2025-12-19 AI Newsletter
Year in review 2025
The AI world moves quickly, and much has happened this past year! We’re feeling festive, so today’s newsletter includes a look back at the year in AI and data science, both at Posit and in the wider world.
By the start of 2025, OpenAI’s best “daily-driver” model was GPT-4 and Anthropic’s was Claude 3.5 Sonnet. Google Gemini was well behind the frontier. Anthropic had recently released the Model Context Protocol and it was picking up steam. VS Code Copilot Chat was the closest thing to a mainstream coding agent.
January 9th: The first release of ellmer, an R package that makes it easy to interact with LLMs in R, hit CRAN.
January 27th: R1, an open-source reasoning model from Chinese lab DeepSeek, prompted a selloff of AI-related stocks. Some misconceptions about the model’s training costs, plus some innovations in UI, prompted many to fear US labs would soon lose their position at the frontier.
February 24th: Anthropic publicly released Claude Code, along with Claude 3.7 Sonnet. The “coding agent in the terminal” concept was a defining trend in 2025, with OpenAI and Google Gemini releasing their own takes on the concept in April and June, respectively.
March 24th: Posit released chatlas, ellmer’s Python sibling.
March 25th: Google’s release of Gemini 2.5 helped move Gemini back up to the frontier.
June 3rd: Posit announced Positron Assistant, a coding agent for Positron.
June: Posit released various companion R packages for ellmer on CRAN: vitals (LLM evaluation), ragnar (Retrieval Augmented Generation), and mcptools (Model Context Protocol).
August 28th: Posit announced Databot, an exploratory data analysis assistant.
November: A flurry of frontier models was released heading into Thanksgiving, including Claude Opus 4.5, Gemini 3 Pro, Gemini 3 Pro Image (aka Nano Banana Pro), GPT 5.1 Pro, GPT 5.1-Codex-Max, DeepSeek V3.2, Grok 4.1. The releases from Anthropic, Gemini, and OpenAI are our current state-of-the-art.
We have some big updates to share early in the new year. We’ll take January 2nd off for the holidays, but are excited to pick back up in a month!
External news
OpenAI released GPT 5.2 last week to mixed reactions. Some benchmarks were quite impressive, but users have generally reported “weird” and unpredictable behavior. You can see how it stacks up against other models we’ve benchmarked in our R code evaluation:

Posit news
If you’re interested in trying out an experimental AI product in RStudio, you can join the beta testing waitlist.

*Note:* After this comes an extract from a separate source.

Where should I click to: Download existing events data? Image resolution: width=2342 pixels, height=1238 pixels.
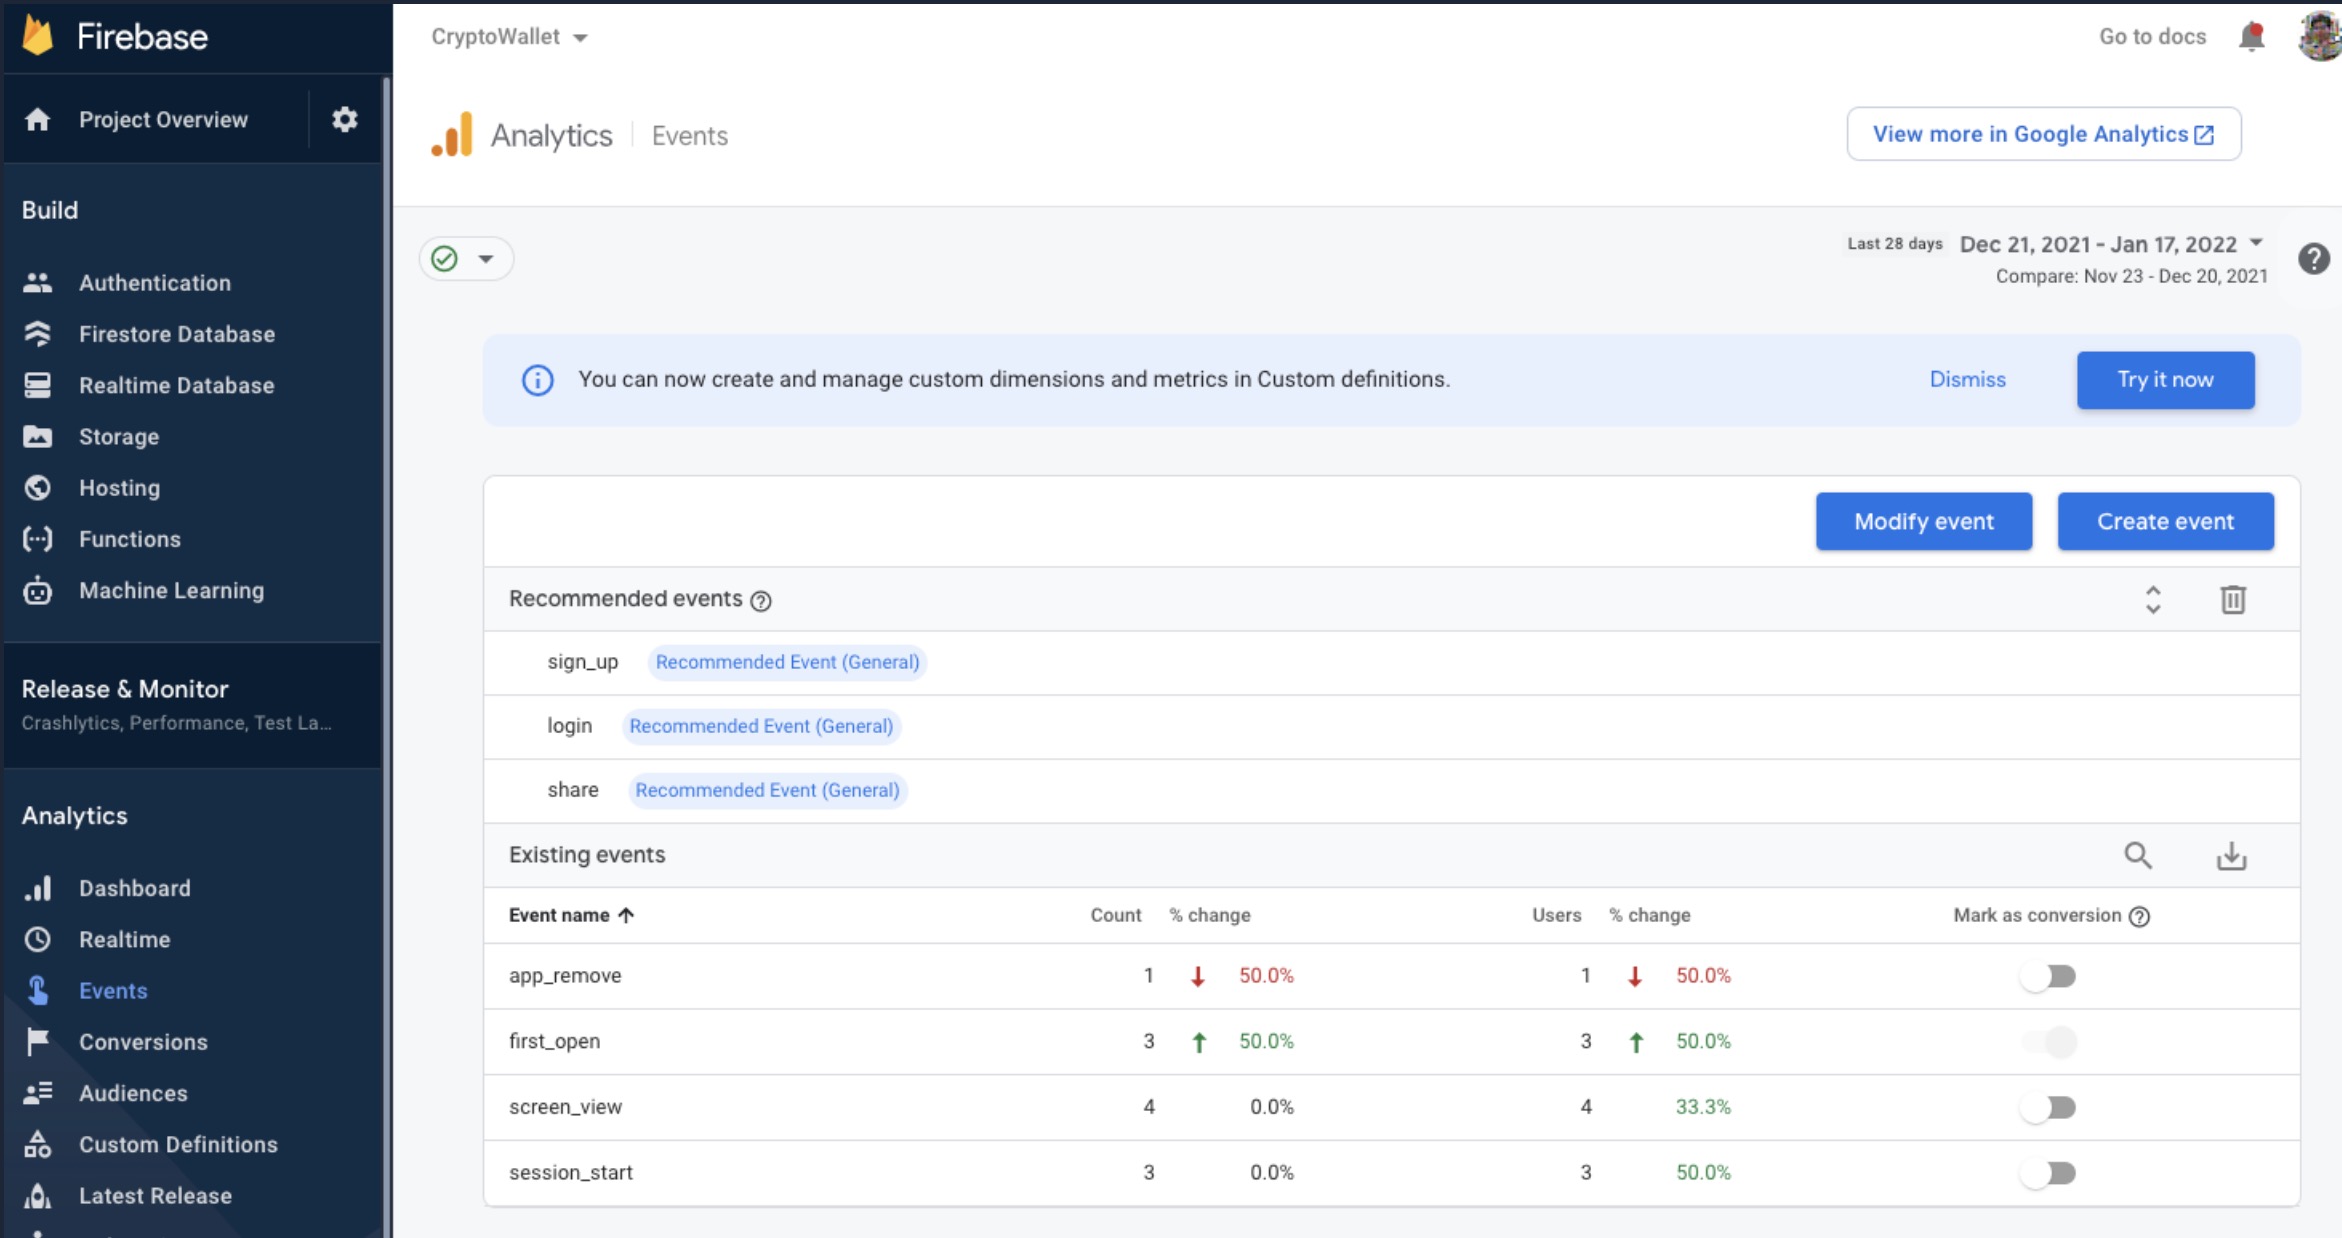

We published a blog post evaluating whether local models can be used effectively in coding agents. Our take: models small enough to run on a laptop aren’t yet capable enough to power tools like Positron Assistant or Databot.
chores 0.3.0 is now on CRAN. chores is an R package that provides a library of ergonomic LLM assistants designed to help you complete repetitive, hard-to-automate tasks. Working on the release helped Simon realize that LLMs you can run on your laptop are stronger at instruction-following than he had expected.
Terms
Keeping with the “year in review” theme, we thought we’d take a look back at all the terms we’ve defined so far in our newsletter.
- Training and inference – Training occurs when large corpora of data are used to create an LLM. Inference occurs when a trained model generates an output from an input.
- Prompt injection – A type of attack against LLM applications where an attacker provides input designed to trick the model into behaving in unintended ways.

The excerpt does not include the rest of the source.